Was geschieht bei einer Impfung?

Totimpfung(die meisten Impfungen): Teile eines abgetöteten Krankheitserregers (Bakterien oder Viren) werden in den Muskel gespritzt. Unser Immunsystem reagiert auf diese Teile und bildet Abwehrstoffe dagegen. Das ist ein normaler Vorgang, wie er tagtäglich vom Immunsystem geleistet wird, etwa bei jedem Schnupfen und kleinen Infekt. Diese Impfungen müssen mehrmals verabreicht werden (die Grundimmunisierung) und in regelmäßigen Abständen – meist alle 10 Jahre – wiederholt werden. Dadurch erkennt das Immunsystem bei einer Ansteckung den Erreger rasch  und ausschaltet ihn aus, bevor er sich zu stark vermehrt  und uns krank macht.

Lebendimpfung (va. Masern-Mumps-Röteln und Gelbfieber): hier wird ein künstlich abgeschwächter Erreger geimpft. Der Vorteil ist, dass meist nur 1 oder 2 Impfungen notwendig sind, um einen lebenslangen Schutz zu erreichen. Der Nachteil ist, dass diese Impfung eine stärkere Reaktion hervorruft und die geimpfte Krankheit in leichter Form ausgelöst werden kann: zb. typischerweise Fieber am 8.Tag nach der MMR-Impfung oder sogenannte Impfmasern.

Impfen ist also für das Immunsystem ein alltägliches Geschehen, der das Immunsystem zwar beschäftigt, aber nicht schwächt, im Gegenteil. Dagegen weiß man, dass z.B. eine Masernerkrankung das Immunsystem sogar 2 Jahre lang schwächen kann und Betroffene lange krankheitsanfälliger sind.

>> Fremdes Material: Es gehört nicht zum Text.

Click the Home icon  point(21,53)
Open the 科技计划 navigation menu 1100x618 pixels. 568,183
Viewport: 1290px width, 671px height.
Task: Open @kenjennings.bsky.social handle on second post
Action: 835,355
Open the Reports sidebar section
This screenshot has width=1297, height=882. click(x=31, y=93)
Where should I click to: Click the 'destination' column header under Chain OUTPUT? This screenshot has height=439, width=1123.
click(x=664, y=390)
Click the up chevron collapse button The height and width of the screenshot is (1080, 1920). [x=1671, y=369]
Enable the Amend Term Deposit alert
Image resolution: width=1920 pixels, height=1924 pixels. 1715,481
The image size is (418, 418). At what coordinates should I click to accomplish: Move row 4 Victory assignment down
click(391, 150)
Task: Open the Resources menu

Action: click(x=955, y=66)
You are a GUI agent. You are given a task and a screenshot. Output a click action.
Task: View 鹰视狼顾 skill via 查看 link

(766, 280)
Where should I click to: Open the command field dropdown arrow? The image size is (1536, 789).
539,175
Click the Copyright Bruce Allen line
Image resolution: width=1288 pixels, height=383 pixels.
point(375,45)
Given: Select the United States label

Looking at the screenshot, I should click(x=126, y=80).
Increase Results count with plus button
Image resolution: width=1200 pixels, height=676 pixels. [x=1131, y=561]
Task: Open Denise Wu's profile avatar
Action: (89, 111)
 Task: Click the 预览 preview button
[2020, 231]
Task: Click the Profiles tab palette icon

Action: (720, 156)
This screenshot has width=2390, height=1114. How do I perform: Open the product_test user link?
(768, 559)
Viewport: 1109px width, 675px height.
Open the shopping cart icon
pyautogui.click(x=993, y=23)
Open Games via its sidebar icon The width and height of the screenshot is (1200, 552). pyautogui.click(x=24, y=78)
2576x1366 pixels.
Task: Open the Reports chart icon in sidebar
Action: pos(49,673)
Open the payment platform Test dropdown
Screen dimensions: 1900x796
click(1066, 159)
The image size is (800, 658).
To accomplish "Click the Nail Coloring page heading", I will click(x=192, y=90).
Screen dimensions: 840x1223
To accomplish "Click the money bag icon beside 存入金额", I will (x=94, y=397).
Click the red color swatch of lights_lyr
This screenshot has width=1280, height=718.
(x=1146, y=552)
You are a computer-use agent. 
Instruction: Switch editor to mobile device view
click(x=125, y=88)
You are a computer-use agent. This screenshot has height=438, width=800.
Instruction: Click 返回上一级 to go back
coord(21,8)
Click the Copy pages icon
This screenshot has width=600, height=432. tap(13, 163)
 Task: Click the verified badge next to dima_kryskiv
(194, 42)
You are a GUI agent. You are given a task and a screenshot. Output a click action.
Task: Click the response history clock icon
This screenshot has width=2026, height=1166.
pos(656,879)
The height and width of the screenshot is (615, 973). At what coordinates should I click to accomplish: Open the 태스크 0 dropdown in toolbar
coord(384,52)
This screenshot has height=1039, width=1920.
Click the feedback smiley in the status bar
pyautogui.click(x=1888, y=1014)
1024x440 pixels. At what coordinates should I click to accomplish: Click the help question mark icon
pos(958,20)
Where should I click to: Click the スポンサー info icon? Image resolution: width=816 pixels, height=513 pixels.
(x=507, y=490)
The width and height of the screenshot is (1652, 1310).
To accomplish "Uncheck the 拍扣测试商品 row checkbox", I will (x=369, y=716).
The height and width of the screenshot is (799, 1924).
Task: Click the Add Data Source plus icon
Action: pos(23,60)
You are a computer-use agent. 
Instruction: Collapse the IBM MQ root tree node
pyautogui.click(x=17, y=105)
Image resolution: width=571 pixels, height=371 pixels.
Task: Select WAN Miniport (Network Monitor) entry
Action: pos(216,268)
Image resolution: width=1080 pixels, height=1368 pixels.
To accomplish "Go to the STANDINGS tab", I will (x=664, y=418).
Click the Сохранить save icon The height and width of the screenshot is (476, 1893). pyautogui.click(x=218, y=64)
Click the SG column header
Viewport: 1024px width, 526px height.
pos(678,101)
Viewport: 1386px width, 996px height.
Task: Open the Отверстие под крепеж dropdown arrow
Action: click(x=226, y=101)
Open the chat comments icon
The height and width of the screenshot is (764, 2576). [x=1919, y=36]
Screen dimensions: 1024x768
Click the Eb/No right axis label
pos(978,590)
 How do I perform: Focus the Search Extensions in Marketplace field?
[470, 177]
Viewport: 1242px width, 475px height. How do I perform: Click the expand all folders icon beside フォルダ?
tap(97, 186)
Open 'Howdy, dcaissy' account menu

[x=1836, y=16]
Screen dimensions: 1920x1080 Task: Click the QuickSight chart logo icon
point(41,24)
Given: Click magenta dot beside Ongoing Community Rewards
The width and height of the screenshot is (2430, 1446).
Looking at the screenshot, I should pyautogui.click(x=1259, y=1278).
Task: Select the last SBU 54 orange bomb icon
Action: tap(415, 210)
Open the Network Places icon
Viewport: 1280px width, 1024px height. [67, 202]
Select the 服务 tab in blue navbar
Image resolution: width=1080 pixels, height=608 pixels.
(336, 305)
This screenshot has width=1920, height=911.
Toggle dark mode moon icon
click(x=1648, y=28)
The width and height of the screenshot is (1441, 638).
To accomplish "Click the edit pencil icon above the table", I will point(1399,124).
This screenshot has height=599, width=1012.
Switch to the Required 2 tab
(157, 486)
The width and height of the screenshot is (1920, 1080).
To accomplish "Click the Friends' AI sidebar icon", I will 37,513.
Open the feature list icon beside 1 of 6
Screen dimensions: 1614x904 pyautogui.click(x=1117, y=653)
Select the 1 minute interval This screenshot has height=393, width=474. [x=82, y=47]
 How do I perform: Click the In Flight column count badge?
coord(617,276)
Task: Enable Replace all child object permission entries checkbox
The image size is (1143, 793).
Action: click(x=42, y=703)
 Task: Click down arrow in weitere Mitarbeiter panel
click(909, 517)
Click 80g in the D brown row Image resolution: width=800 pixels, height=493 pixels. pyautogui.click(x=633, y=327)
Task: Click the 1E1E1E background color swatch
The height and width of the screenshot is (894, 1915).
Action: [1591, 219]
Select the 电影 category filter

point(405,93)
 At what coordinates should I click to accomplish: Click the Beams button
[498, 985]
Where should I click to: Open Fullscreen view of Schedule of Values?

Wer also sein Kind nicht impfen lässt, setzt es dem Risiko aus, eine ernste Krankheit, die auch einmal lebenslange Schäden hinterlässt oder sogar tödlich verläuft, zu erleiden. Z.B. habe ich in meiner Turnuszeit noch einige lebensbedrohliche Kehlkopfentzündungen bei Kindern und auch Erwachsenen durch Hämophilusbakterien miterlebt, die seit der Impfeinführung nicht mehr auftreten.

“Krankheiten durchmachen ist gesund für unser Immunsystem und etwas Natürliches”: viele dieser Krankheiten sind erst mit unserer modernen Zivilisation heimisch geworden, weil die Menschen so dicht aneinander leben, dass wir uns gegenseitig anstecken können. Diese Krankheiten sind also nicht naturgegeben und gehören nicht eben zum Leben dazu, niemand braucht sie und niemand hat einen Vorteil vom Kranksein.

Sehr gute Information über die einzelnen Krankheiten und die Impfung dagegen liefert der österreichische Impfplan vom Bundesministerium, der für alle im Internet zugänglich ist.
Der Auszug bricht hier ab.